Now we are going to test for the impact of VAR on game results. Before we do this, we want to test on only matches where fans are present. This will allow us to control for the presence of fans, which may confound our results.

The below code shows us the total win, tie, and loss rate for home teams where var is both present and not present while fans are present. What we want to do next is test to see if the proportion of wins (the win rate) is different when var is present vs when it is not present. We can do this with a two sample proportion t-test.

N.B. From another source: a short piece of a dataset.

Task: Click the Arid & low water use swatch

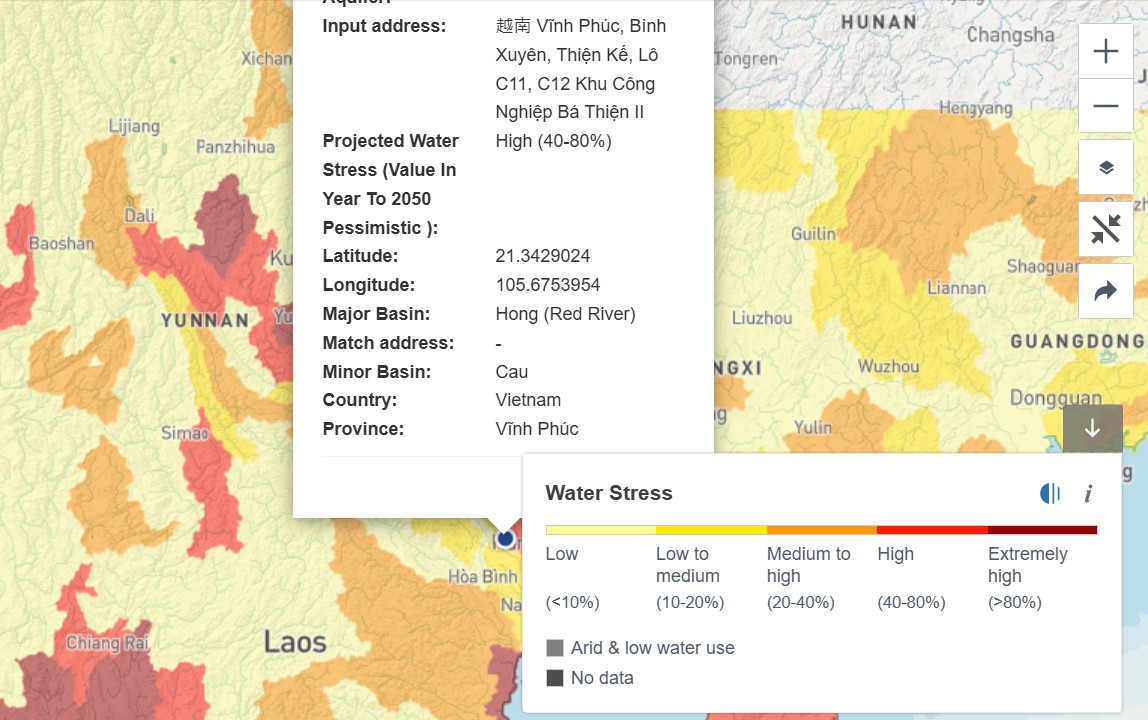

An example of this can be found in this article: https://medium.com/analytics-vidhya/testing-a-difference-in-population-proportions-in-python-89d57a06254

This is the test:

All other variables held constant, controlling for the presence of fans:

Null Hypothesis: VAR has no impact on home team win percentage

Alternative Hypothesis: VAR has an impact on home team win percentage

Our criteria will be a p-value of 0.05 to be considered statistically significant

In [12]:
Fans= df[df['Attendance']!=0]
NoFans= df[df['Attendance']==0]

In [13]:
pd.crosstab(Fans.HomeResult,Fans.VAR).apply(lambda r:r/r.sum(),axis=0)

VAR,0,1
HomeResult,Unnamed: 1_level_1,Unnamed: 2_level_1
Loss,0.30343,0.330484
Tie,0.211082,0.243115
Win,0.485488,0.426401


In [14]:
total_proportion_Won = (Fans.HomeResult == "Win").mean()
num_NoVAR=Fans[Fans.VAR==0]
num_VAR=Fans[Fans.VAR==1]
print(num_NoVAR.shape)
print(num_VAR.shape)

(379, 50)
(1053, 50)


In [15]:
prop = Fans.groupby("VAR")["HomeResult"].agg([lambda z: np.mean(z=="Win"), "size"])
prop.columns = ["prop_won", 'counts']
prop.head()

Unnamed: 0_level_0,prop_won,counts
VAR,Unnamed: 1_level_1,Unnamed: 2_level_1
0,0.485488,379
1,0.426401,1053


In [16]:
variance= total_proportion_Won*(1-total_proportion_Won)
standard_error= np.sqrt(variance*(1/prop.counts[1] + 1/prop.counts[0]))
print(standard_error)

0.029748833780531395


In [17]:
best_estimate= (prop.prop_won[1]-prop.prop_won[0])
print(best_estimate)

h_est=0

test_stat= (best_estimate-h_est)/standard_error

print(test_stat)

-0.05908736691498345
-1.9862078409827328


In [18]:
# Calculate the  p-value
pvalue = 2*dist.norm.cdf(-np.abs(test_stat)) # Multiplied by two indicates a two tailed testing.
print("Computed P-value is", pvalue)

Computed P-value is 0.04701025057889068


At this P-value, we reject the null hypothesis that VAR has no impact on home team win percentage.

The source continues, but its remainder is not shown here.